A Home Tenebrae Service

After returning to the Church in 1998 I found that I couldn't get enough of the beauty and rituals.  I
loved the "smells and bells" so to speak. 

One of my favorite liturgical seasons has always been Lent.  I love the austerity and penitential nature.  I'm convicted by the Stations of the Cross, the deep readings chosen for Sundays, and parish missions.

Of all of the observances of Lent, by far my favorite is the Tenebrae service.  It is far more difficult to find a Tenebrae service today but done well, it's power stays with you forever.

Imagine if you will the evening of Good Friday.  You have been fasting and abstaining.  Perhaps you attended the Stations of the Cross or the Good Friday Liturgy, kissing the Cross and receiving Our Lord in the Blessed Sacrament at 3PM.  You return to the Church in the evening and see that the Church remains bare.  The statues are covered, hiding and mourning.  The altar is stripped as Jesus was.  The Church, in the waning hours of sunlight is growing darker, no lights are on and the Church reminds you more of a tomb than a womb.

Upon the altar stands a candelabra (a hearse) holding 15 candles in the shape of a pyramid.  This is the only day it is used.  The glow of the candles illuminates the sanctuary and the cold altar supporting it.  As you sit in the silence of the ever-growing darkness the form of a fellow parishioner rises and proceeds to the Ambo.  From there he or she reads from Sacred Scripture.  When finished, the parishioner walks to the hearse, extinguishes a single candle and returns to the pew.  A moment of silence follows until another parishioner repeats this process.  The church grows darker and darker.

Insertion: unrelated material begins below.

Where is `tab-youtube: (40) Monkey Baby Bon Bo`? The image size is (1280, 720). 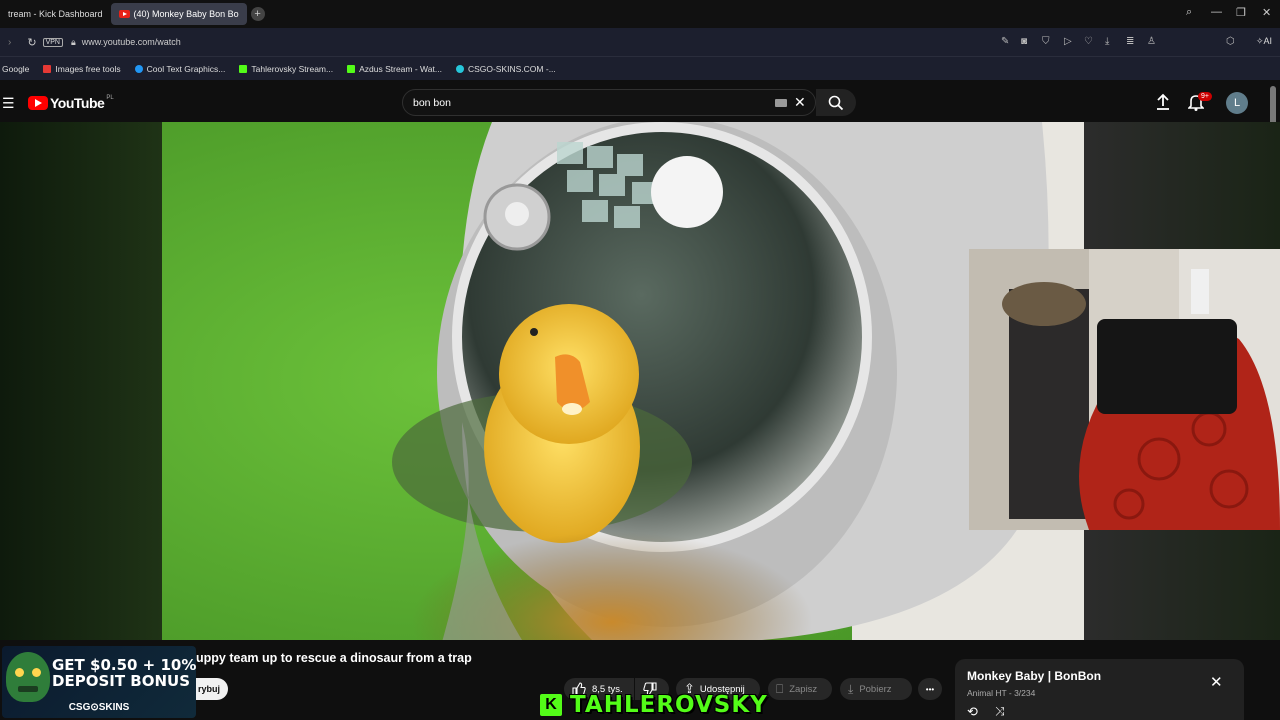
tab-youtube: (40) Monkey Baby Bon Bo is located at coordinates (178, 14).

Finally, the parish priest, who's outline you recognize, approaches the Ambo.  He reads the final reading.  He removes the last candle from the top of the hearse and carries it out of the sanctuary. 

The church is now in total darkness and silence.  Your eyes have grown accustomed to the darkness and you see the outline of the hearse on the altar, you can hear fellow parishioners around you breathing softly.  Suddenly, three loud, powerful knocks fill the Church as though the very walls are coming down and the hairs on your head and arms stand on end.  You see the shadow of the priest return to the altar, returning the last candle to it's position, unlit.  All depart in silence, it is finished.

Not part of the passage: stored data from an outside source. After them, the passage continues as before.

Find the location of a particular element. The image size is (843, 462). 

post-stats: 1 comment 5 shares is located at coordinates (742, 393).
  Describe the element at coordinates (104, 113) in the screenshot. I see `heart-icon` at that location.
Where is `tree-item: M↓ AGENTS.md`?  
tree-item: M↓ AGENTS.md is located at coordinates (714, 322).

Our Home Tenebrae Service "altar".
It truly is a moving and powerful service and I have often been brought to tears by it.  It's a great final meditation on the Passion of Christ and funeral service of sorts.

Unfortunately, it's presentation and observance has fallen into disuse.  So, wanting to give my family some sense of the impressive nature of the service, I designed a similar Tenebrae service for use in the home.  It consists of 7 candles instead of 15 and uses readings focused on the Last Supper, Crucifixion, and Death of Jesus.